■ **Description of the task**
Quote the material from the line with "Click the Clocks waveform icon" through the end of the material, keeping both ends. Leave out the pictures.

■ **Excerpted data**

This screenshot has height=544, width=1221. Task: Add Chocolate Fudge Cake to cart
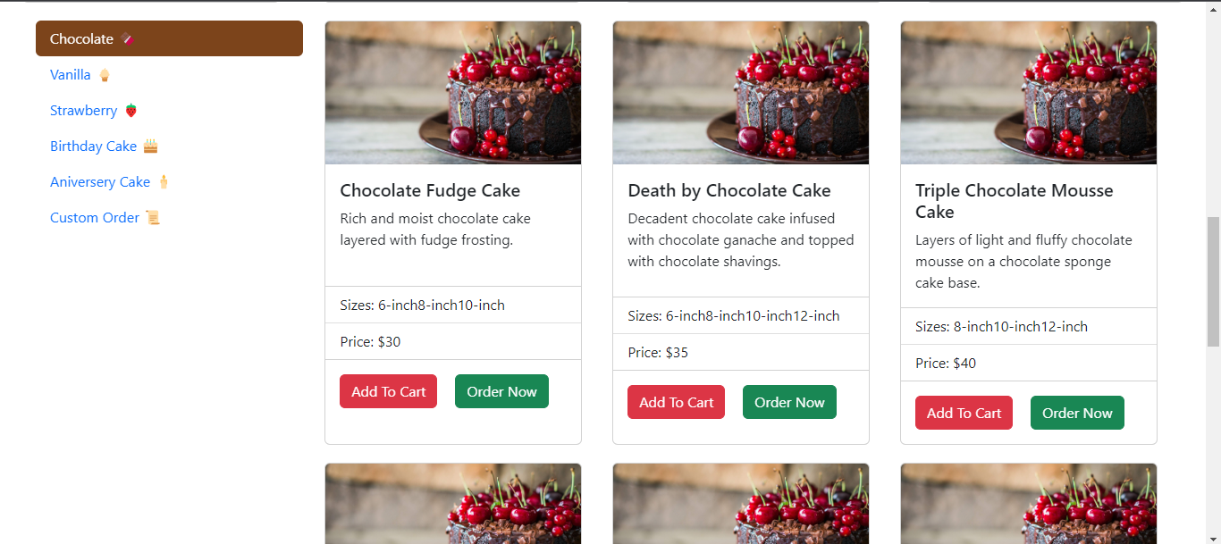388,391
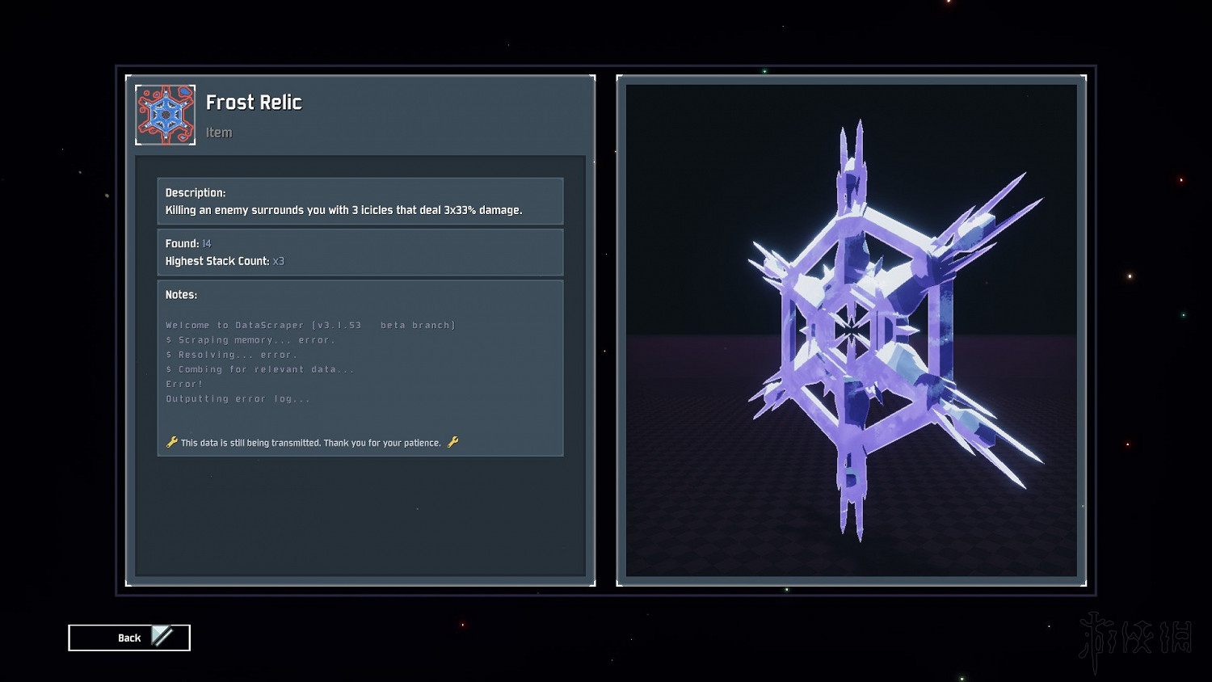
Task: Click the icicle damage description text
Action: 343,210
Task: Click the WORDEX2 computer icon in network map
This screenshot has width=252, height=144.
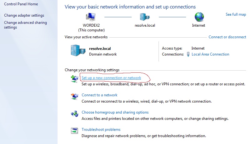Action: [x=91, y=17]
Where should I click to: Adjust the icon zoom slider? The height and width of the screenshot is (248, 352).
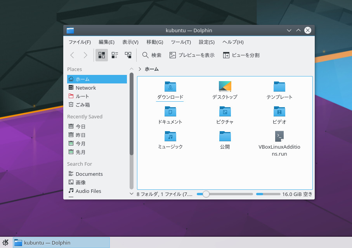(206, 194)
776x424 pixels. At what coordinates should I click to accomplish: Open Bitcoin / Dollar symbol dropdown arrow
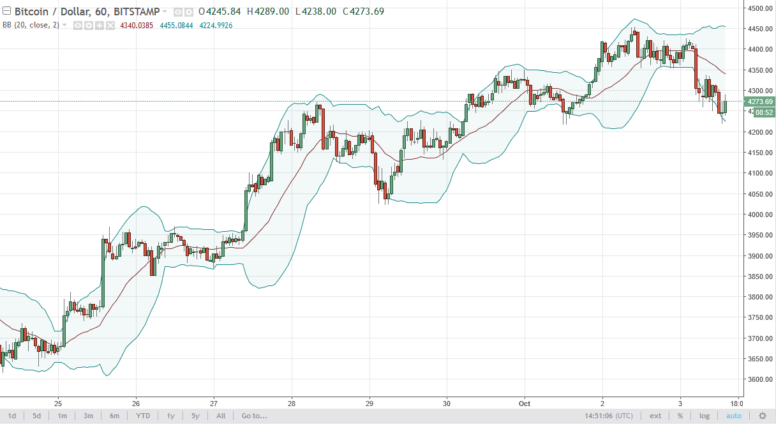coord(165,11)
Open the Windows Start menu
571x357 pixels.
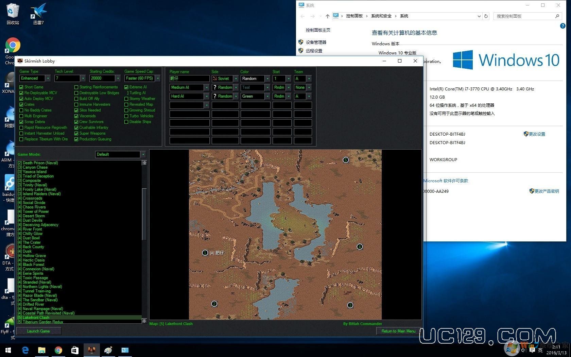7,350
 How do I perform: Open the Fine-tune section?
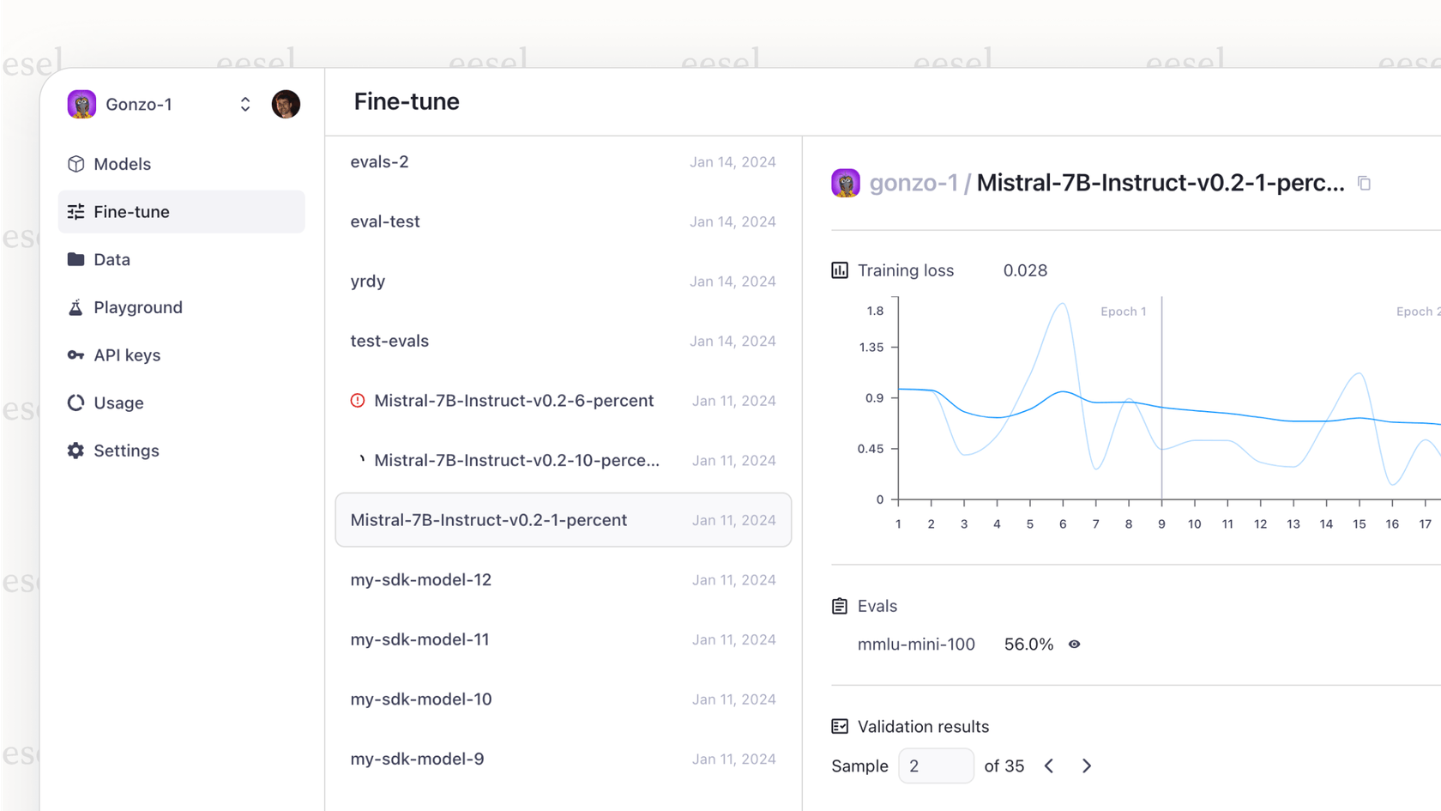point(130,211)

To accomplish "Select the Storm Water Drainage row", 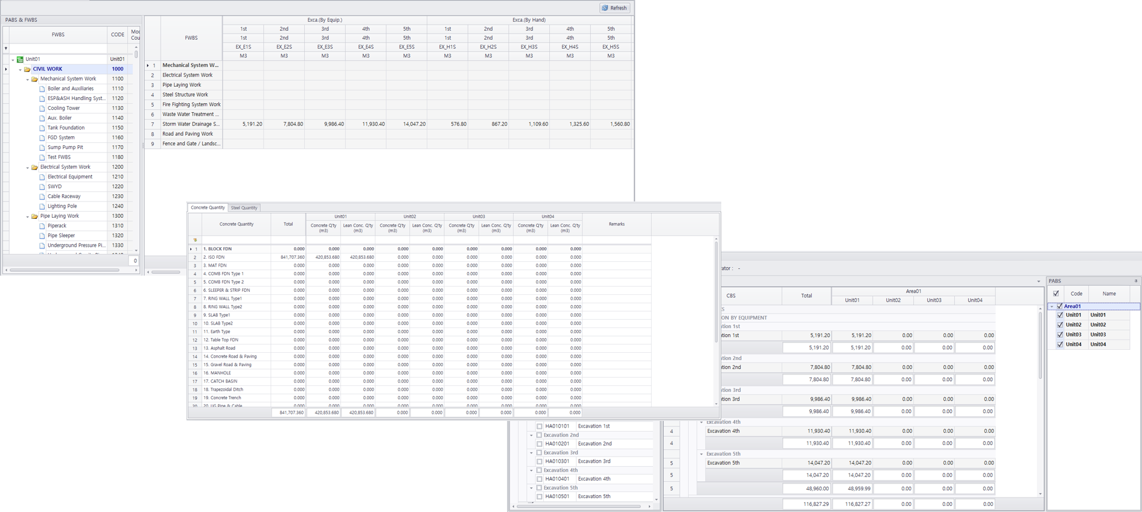I will (191, 124).
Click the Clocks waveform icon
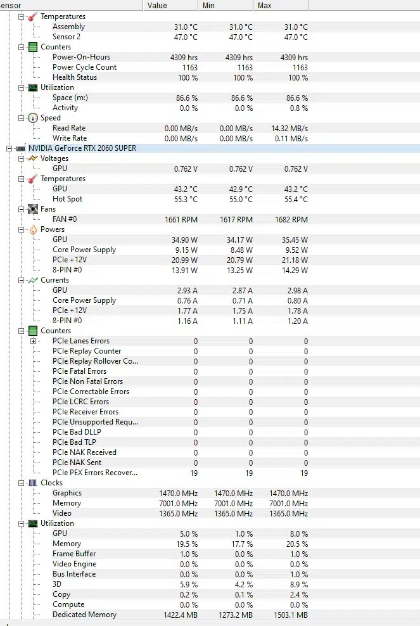This screenshot has width=420, height=626. (33, 483)
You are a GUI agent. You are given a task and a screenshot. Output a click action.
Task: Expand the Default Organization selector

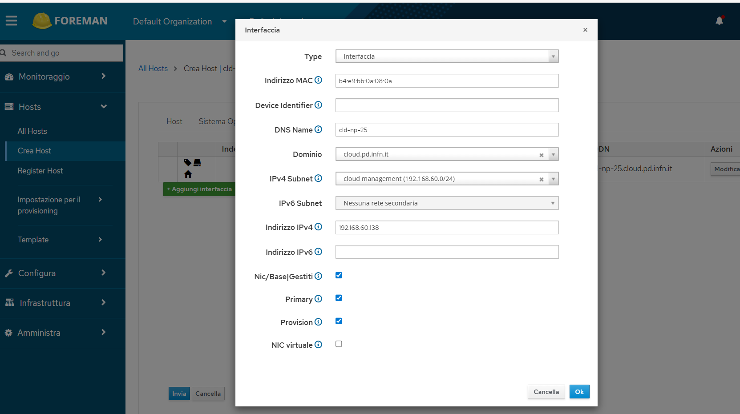coord(180,21)
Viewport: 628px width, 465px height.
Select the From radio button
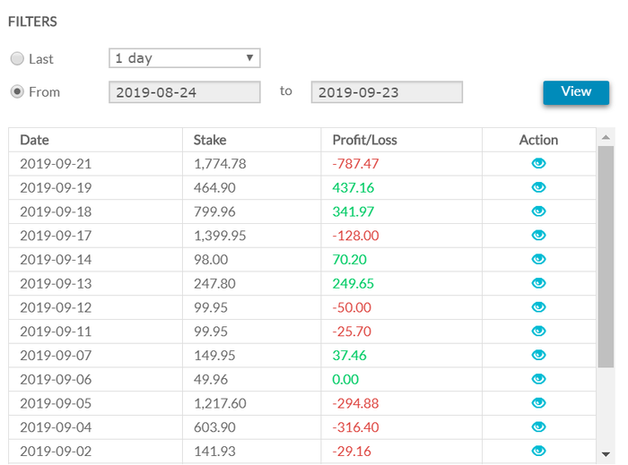click(x=17, y=91)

■ **Problem solution**
Click the Clocks waveform icon
This screenshot has width=420, height=626. (33, 483)
You are a GUI agent. You are given a task and a screenshot. Output a click action.
Task: Expand the Default Organization selector

coord(180,21)
Viewport: 628px width, 465px height.
Select the From radio button
click(x=17, y=91)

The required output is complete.